The spinal erectors are a left-to-right, mirrored column of muscles that run from the top of the pelvis up to the mid/upper thoracic spine. They are primarily responsible for maintaining postural integrity as well as extending the spine and rotating the trunk (though we will not focus on this latter function).

Primary exercises:

SSB Goodmornings, Conventional Block Pulls, Swiss Ball Hyperextensions, Jefferson Curls

Notes on training the erectors:

I’m not sure if there is a muscle group in the human body that is more misunderstood than the erectors. This can be exemplified in the go-to phrase for indicating negative feedback from an exercise: ”I feel it in my back”

Well no shit you felt those deadlifts in your back. Your back is working! 

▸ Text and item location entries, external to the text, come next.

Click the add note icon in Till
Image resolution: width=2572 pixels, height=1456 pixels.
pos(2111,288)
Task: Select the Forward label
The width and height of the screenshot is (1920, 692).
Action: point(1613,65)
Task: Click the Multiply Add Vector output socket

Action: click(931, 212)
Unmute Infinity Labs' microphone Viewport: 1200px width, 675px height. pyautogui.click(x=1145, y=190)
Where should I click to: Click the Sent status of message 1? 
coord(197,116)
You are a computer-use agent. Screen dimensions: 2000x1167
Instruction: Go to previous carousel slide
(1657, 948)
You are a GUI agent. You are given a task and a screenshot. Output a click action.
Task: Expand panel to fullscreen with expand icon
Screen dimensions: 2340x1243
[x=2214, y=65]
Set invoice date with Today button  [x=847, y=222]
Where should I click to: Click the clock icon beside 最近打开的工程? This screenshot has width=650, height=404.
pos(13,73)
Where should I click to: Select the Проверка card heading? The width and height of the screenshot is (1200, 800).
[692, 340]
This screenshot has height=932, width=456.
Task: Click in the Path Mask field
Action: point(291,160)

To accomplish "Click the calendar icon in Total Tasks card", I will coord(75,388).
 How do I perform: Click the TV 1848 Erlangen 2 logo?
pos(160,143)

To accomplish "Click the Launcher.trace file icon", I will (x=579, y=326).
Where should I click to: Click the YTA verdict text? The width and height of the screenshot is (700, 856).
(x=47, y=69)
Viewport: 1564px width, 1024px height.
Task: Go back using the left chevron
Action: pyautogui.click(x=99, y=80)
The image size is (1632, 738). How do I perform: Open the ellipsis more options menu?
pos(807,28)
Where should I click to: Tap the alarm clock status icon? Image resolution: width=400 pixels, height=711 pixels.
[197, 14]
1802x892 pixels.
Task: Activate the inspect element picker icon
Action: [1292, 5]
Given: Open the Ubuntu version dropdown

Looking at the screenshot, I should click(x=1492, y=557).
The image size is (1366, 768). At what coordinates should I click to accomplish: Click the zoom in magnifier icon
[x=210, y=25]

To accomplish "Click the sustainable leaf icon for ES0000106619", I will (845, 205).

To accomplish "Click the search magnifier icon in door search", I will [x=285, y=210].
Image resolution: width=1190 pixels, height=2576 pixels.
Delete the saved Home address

The erectors suffer from a mass inability to distinguish pain from discomfort; a negative consequence of poor execution or underlying weakness versus an expected byproduct of training. We’ve been conditioned to think that everything we feel in our low back is a bad thing and should immediately be avoided. But what if we applied this same logic to biceps training? Or even to the glutes? *GASP*

When performing any sort of axial-loaded exercise, you’re going to feel your back because your back (i.e. erectors) are working to support and stabilize the load and your body’s position. Ironically, the only way to NOT experience this unintended feedback is to directly seek it out through other means. The erectors are strong muscles capable of generating large amounts of force, but their primary role is that of postural support. When we’re deadlifting heavy, our erectors are working to resist flexion of the spine. When we’re scrolling Twitter on the treadmill, our erectors are working to resist flexion of the spine. Hell, my erectors are working to resist flexion of my spine as I’m sitting here typing this. Their biomechanical role is based on being able to consistently meet a sub-maximal demand. 

As such, it’s a good idea to train the erectors like they’re going to be used—varying durations and intensities of resisted spinal flexion with sporadic inclusion of intentional, dynamic spinal flexion and extension. Most of the volume will come  in supportive role where the job is to be an intermediary of force transfer: deadlifts, goodmornings, and bent-over variations. The rest should be movements that directly train the erectors through their active ROM with lots of time-under-tension: Swiss ball hypers, Jefferson curls, and flexion rows. The premise behind the latter group goes against most of what we think we know about training; that is, to avoid “rounding” our back under load. But I’m here to tell you that’s bullshit advice. Avoiding spinal flexion actually does the opposite of its intended effect—It makes you MORE injury prone in the long run by ingraining weakness in untapped positions and preventing healthy mobility of the independently-moving vertebrae. 

Your erectors are muscles that need to be trained, and you should be feeling them. 


Though contrary to what is often parroted online, muscles aren’t siloed and don't exist in isolation. Rather, they work synergistically to produce movement and provide stability for the body. There may not be a region of the body more symbolic of this feature than the “back”. As such, it's important to train the muscles comprising the “back” from a variety of angles and through multiple planes of movement in order to ensure balanced and functional development. 

As we’ve seen through our anatomical journey from the traps to the erectors and (literally) everything in between, complex systems depend on complex interactions. And each link in the chain needs to be addressed if the whole is to function as intended. 

Observe the directionality of the muscle fibers. Pay attention to what you feel and where you feel it with each variation. Heed the principles of biomechanics. 

Don’t train your back—train your lats, traps, rhomboids, and erectors.